Facebook CEO Mark Zuckerberg is testifying before a joint hearing of the Senate Judiciary Committee and Senate Commerce Committee today trying to explain what happened in a massive data breach impacting 87 million users, and assure congress that the largest social media site is protecting your data.
This all stems from the massive data breach connected to Cambridge Analytica (CA), a UK company that has come clean and apologized about collecting data from Facebook users without permission.

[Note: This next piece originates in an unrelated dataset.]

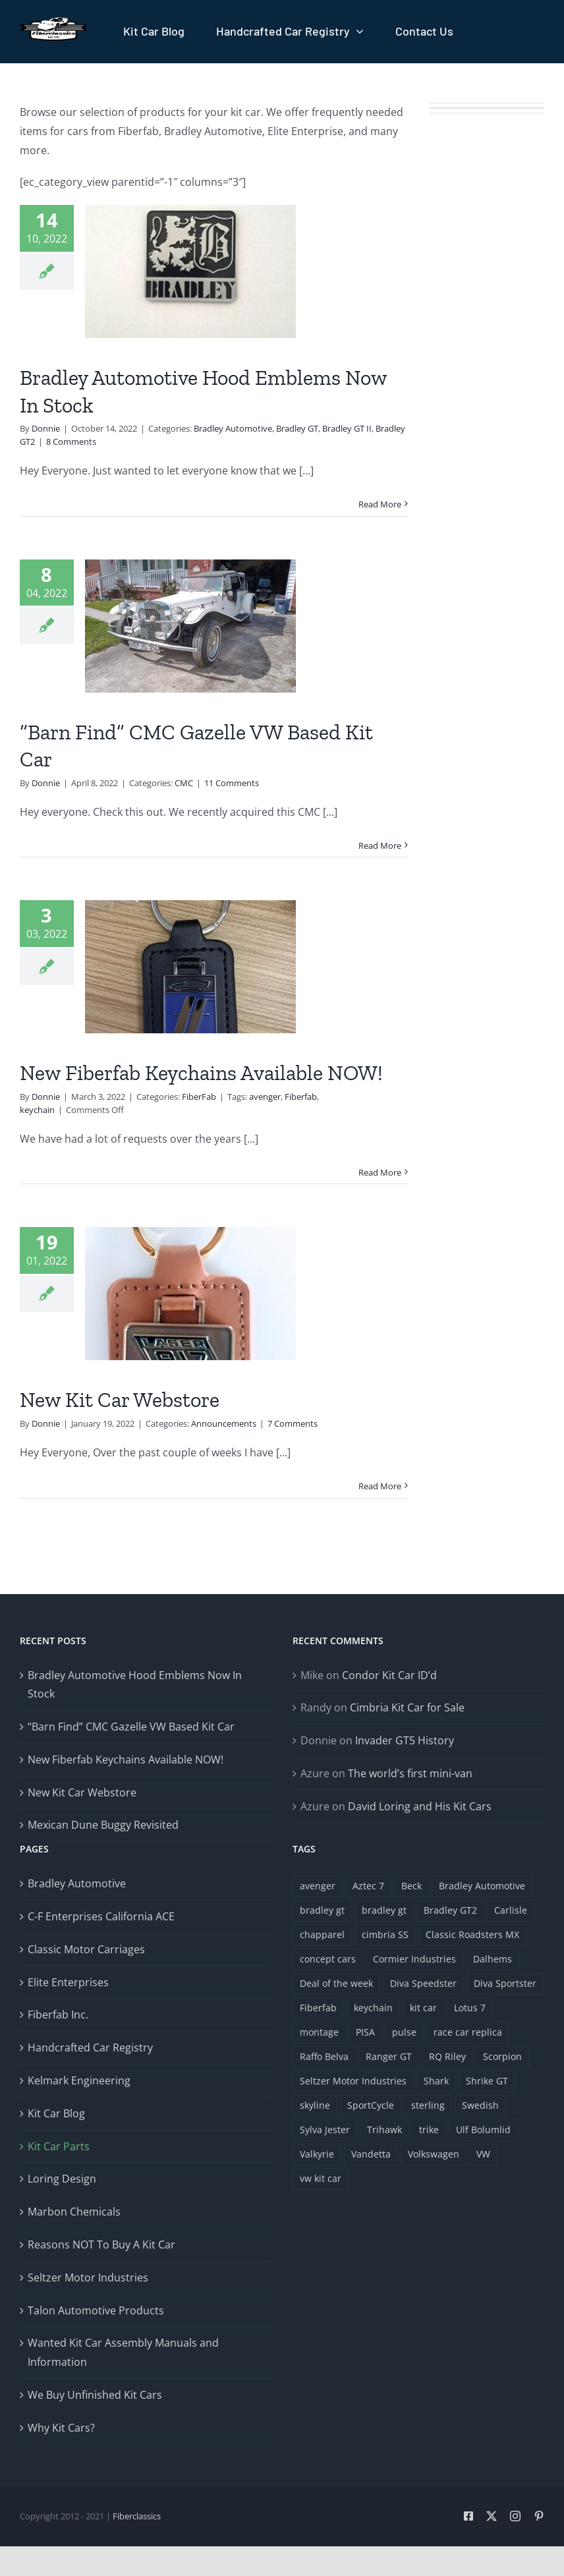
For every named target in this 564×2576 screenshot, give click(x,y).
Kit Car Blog (56, 2113)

"I am sorry that in 2014 SCL Elections (an affiliate of Cambridge Analytica) licensed Facebook data and derivatives from a research company (GSR) that had not received consent from most respondents. The company believed that the data had been obtained in line with Facebook’s terms of service and data protection laws," a letter from CA CEO Dr. Alexander Tayler said.
When you opened Facebook today, either on your phone or computer, you may have seen one of two messages.

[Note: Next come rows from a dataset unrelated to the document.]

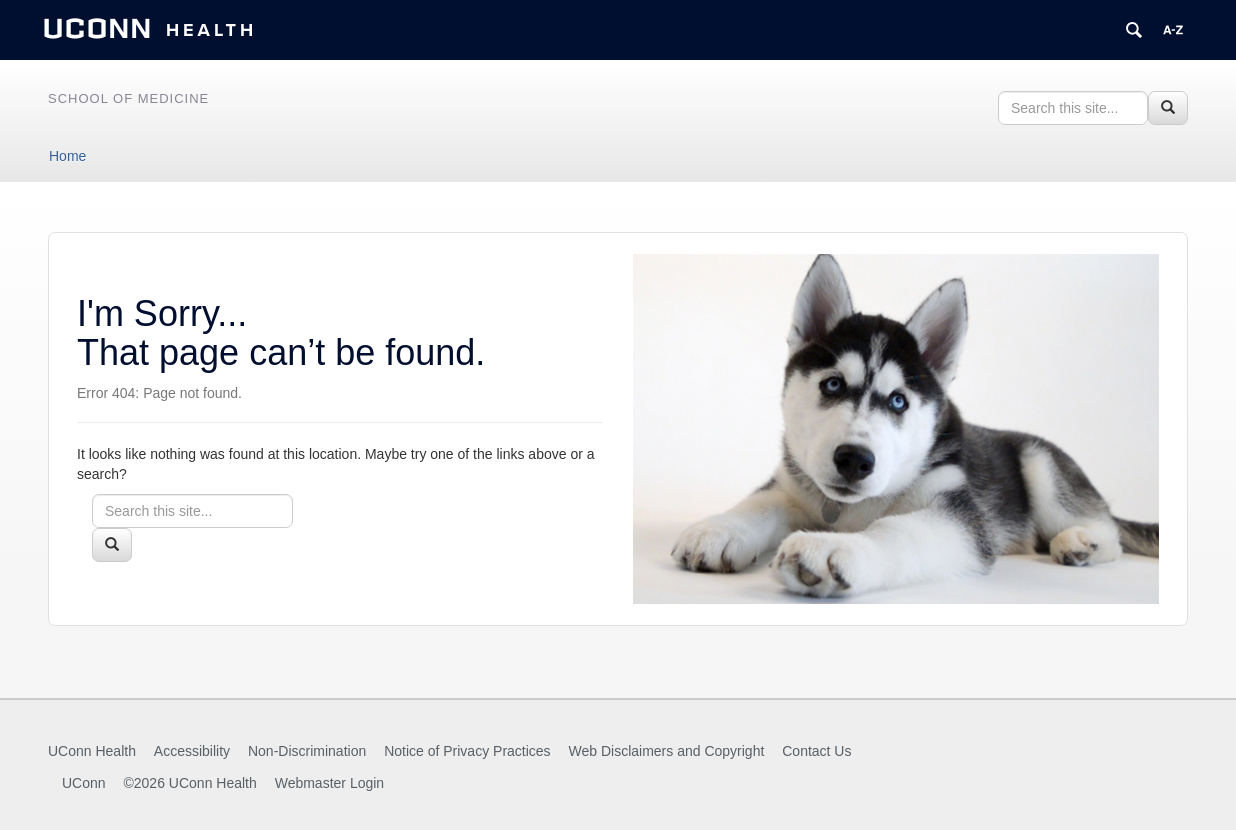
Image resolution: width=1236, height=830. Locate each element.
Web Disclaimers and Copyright (667, 751)
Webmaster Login (329, 783)
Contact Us (816, 751)
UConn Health (92, 751)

The first is pretty benign saying that Facebook cares about your data.
The second is a bit more worrisome, and means your data was hacked.
It starts by saying that Facebook has banned the app called "This is Your Digital Life" and says one of your friends may have used it.
The app was a fake personality quiz from CA.
By trying to take the quiz the user had to give the company permission to track all of their Facebook data and that of their friends.
Cambridge Analytica then used that data to create personal profiles and determine how people leaned politically.
CA then sold that information to campaigns to target them with political ads.
In this news release CA claims they did not use any of the data in the 2016 election.
Zuckerberg is going to have to explain how this was allowed to happen, and how it can be stopped in the future on Capital Hill Tuesday and Wednesday.